The QDR vision is a lose-lose-lose

ARTICLE: “Military Budget Spares Weapons From Cutbacks,” by Jonathan Karp and Greg Jaffe, Wall Street Journal, 6 February 2006, p. A8.

ARTICLE: “Pentagon Adds Initiatives, Retains Old Ones,” by Ann Scott Tyson, Washington Post, 7 February 2006, p. A11.


ARTICLE: “Defense Plan Puts Off Cuts for Weapon Systems: Proposal Lifts Funding 4.8% To $439.3 Billion for 2007; But Doesn’t Fix ‘Mismatch,’” by Greg Jaffe and Jonathan Karp, Wall Street Journal, 7 February 2006, p. A17.


ARTICLE: “Bush Would Boost Defense, Security In Budget Plan: Social Programs Face Cuts In Proposal for Fiscal 2007; Worries Over Heating Bills,” by Deborah Solomon and John D. McKinnon, Wall Street Journal, 7 February 2006, p. A1.


ARTICLE: “Broad Ripples Of Iraq War In Budgets Of 2 Agencies,” by David S. Cloud and Joel Brinkley, New York Times, 7 February 2006, p. A14.


ARTICLE: “One Small Step for Drones: Legendary ‘Skunk Works’ Helps Lockheed Martin Jump Into Unmanned-Plane Market,” by Jonathan Karp, Wall Street Journal, 7 February 2006, p. B1.


First, let me say that I do welcome all the many moves in the QDR toward the SysAdmin force, although I note, as many do, that the vast majority of these changes are operational and organizational, without touching force structure.


The QDR vision, then, is to have it all: to hold onto the past while trying to deal with the future.


And to me, that is unsustainable. So I argue as much in the blog.


I get an email today from a GS-15 from Joint Force Command who says either I make specific recommendations for how the Air Force and Navy can better support the ground forces in the Global War on Terrorism or my arguments against the strategic vision of the QDR are “amateurish.”


Fair enough, say I. I thought I was being clear enough, but let me be as explicit as possible here now.


I think the Navy and Air Force should reduce their force structure ambitions for the long term and accept the notion that funding should be shifted from their services to the Army and Marines to accommodate their rising manpower and current equipment costs. I think you can take basically every new platform requirement enunciated by both services and cut them in half, filling in by continuing to buy current technologies rather than upgrading them in these new platforms. I would then shift those acquisition savings to the Marines and the Army to allow them to plus-up their end strength and treat them better by shortening their overseas deployments (historically, the Navy has preferred to send out its ships for 6-month deployments, so why not the same for soldiers and Marines, instead of year-long affairs?).

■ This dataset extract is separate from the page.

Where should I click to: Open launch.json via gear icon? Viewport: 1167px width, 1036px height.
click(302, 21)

In doing this, I would be accepting greater future risk from a “rising China” threat in order to maintain my country’s ability to manage the world in the near and mid-term, believing, as I do, that I am far more likely to obviate any Chinese threat in this manner rather than sub-optimizing my GWOT effort and keeping my powder dry for a China that I outspend, when supplements are included, roughly 10 to 1.


When I make a better world, I give China a better chance to develop peacefully, and I’m more likely to get China to help me in this effort with its own manpower. That is a win-win-win.

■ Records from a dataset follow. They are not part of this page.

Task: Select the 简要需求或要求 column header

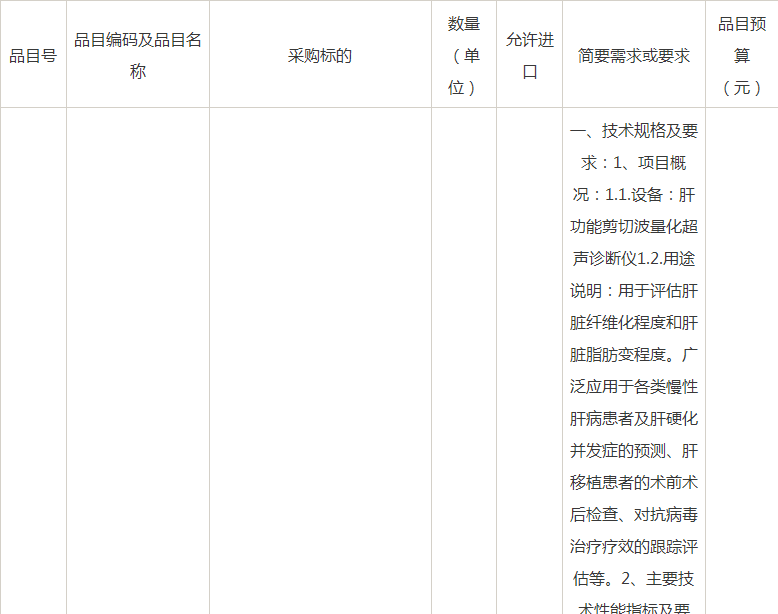Action: (x=634, y=56)
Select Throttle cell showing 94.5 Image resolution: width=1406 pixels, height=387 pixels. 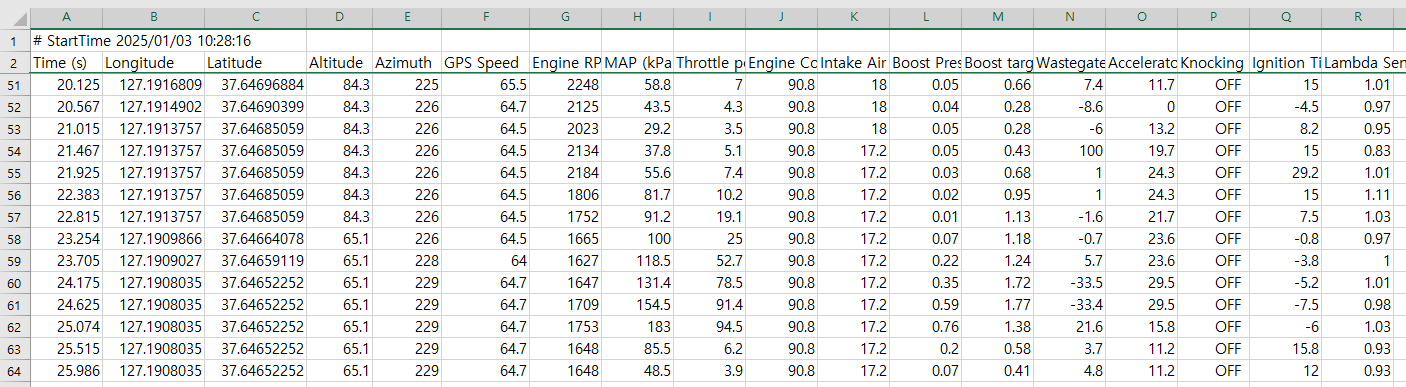(710, 326)
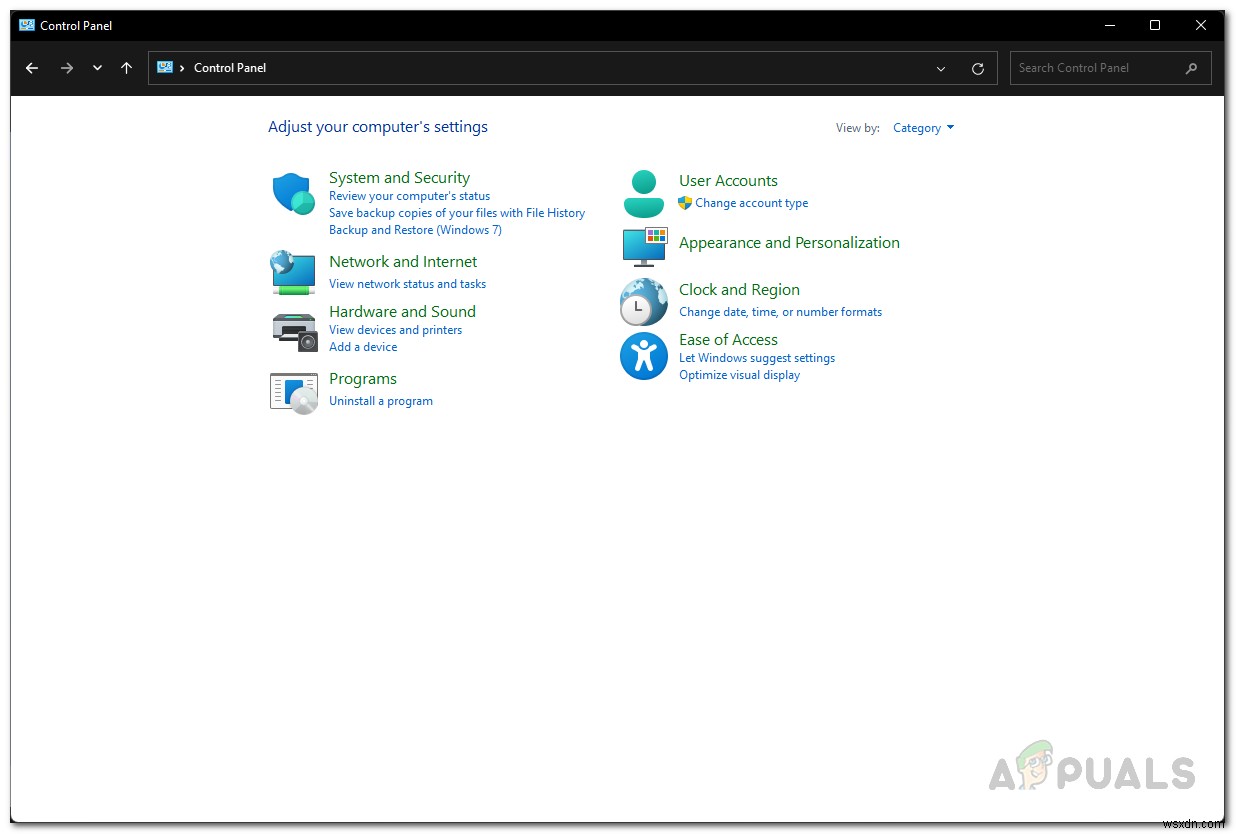Select the Ease of Access accessibility icon
This screenshot has height=834, width=1236.
pyautogui.click(x=642, y=355)
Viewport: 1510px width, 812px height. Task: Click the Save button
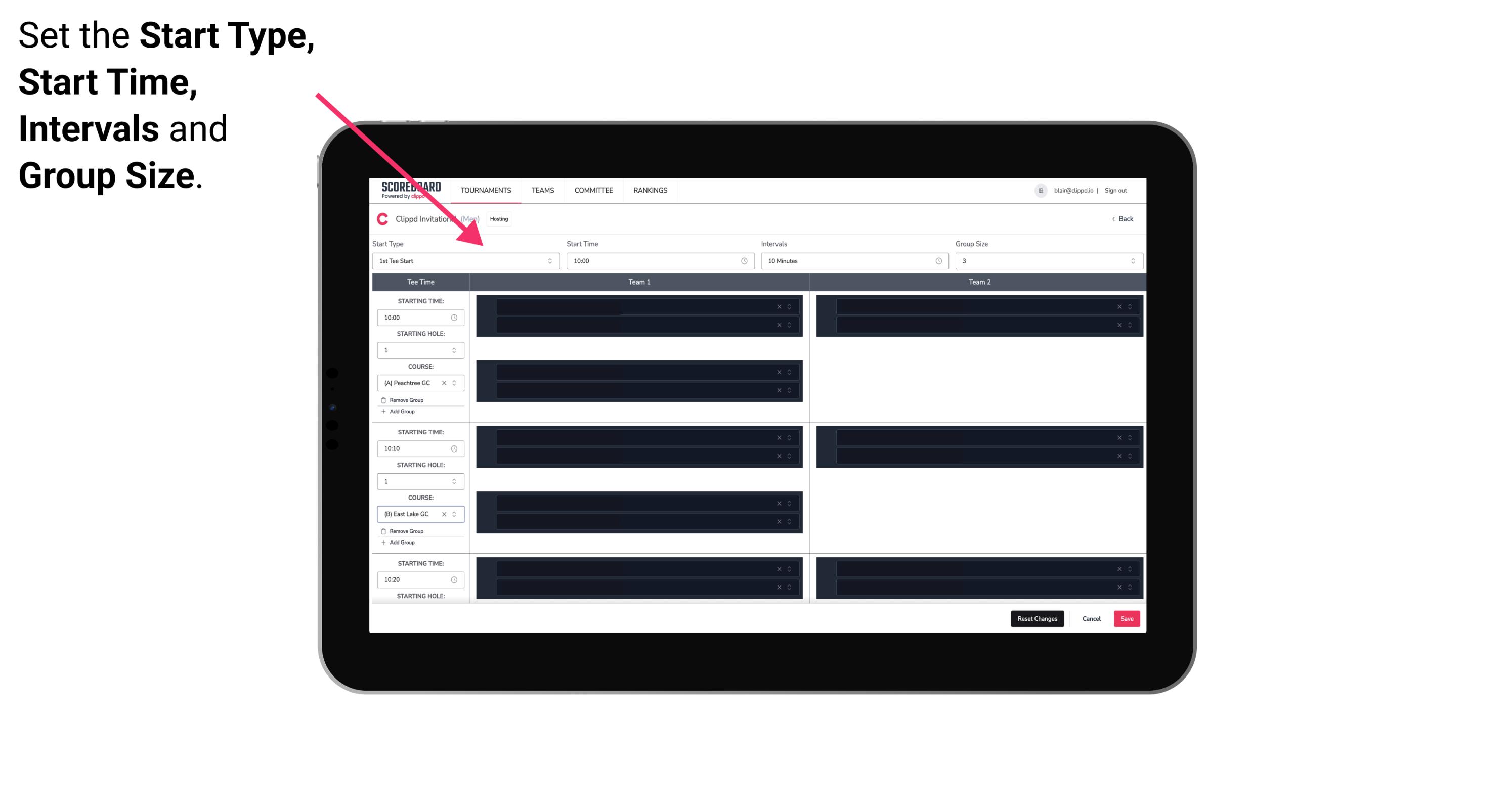tap(1127, 618)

When I suboptimize my ground forces’ effort in the GWOT and keeps those much needed resources fenced off for the Big War crowd’s preferred enemy image of China, then I run my Marines and Army ragged (needlessly sacrificing far too many in the meantime), I get a worse world that’s far more likely to push the Chinese toward aggressive acts out of fear, and I deny myself China’s resources. To me, that is lose-lose-lose.


What my JFCOM critic wanted to hear was how I’d rearrange the Air Force and Navy budgets to give each a force structure better suited to supporting the GWOT effort. But again, what I want to do is stop pretending that each service deserves its sacred share no matter what. To me, that’s not strategic thinking, but simply pork-barrel politics and inter-service rivalries at their worst. Navy and Air Force officers and civilians are wrong to persist in this stagnant, unchanging assumption that equal shares somehow answer the strategic mail. Rumsfeld and company let them get away with it, because Cheney and Bush let the Pentagon get away with such overspending.


Worst of all, plenty of Pentagon officials, both civilian and military, know that this have-it-both-ways budget strategy is completely unsustainable—ESPECIALLY IN A LONG WAR.


We can sustain our effort in the GWOT, but we require some services to sacrifice so that others can get the job done.


If stating that simple truth makes me “amateurish,” I accept the charge with gratitude. But sometimes, simple problems meet simple solutions.

Reader Comments (13)

I'm surprised that you haven't been told that the Air Force is cutting back it's budget. Next year, many organization budgets will be cut by a third. While I agree that some needs to be shifted towards "ground pounders," I believe that focusing on a ground war and using people instead of machines is going back to the past -- old way of doing things. I think technology should be a major focus for future war fighting. Look at how much we gained by inventing and using aircraft, missles, GPS, sattelites, and the list goes on. They have new face shields that the Army has created that are bullet proof. They have a prototype tank that can do some real damage without putting troops in harms way. I just think that cutting back technology places more lives in danger and in the long term costs more.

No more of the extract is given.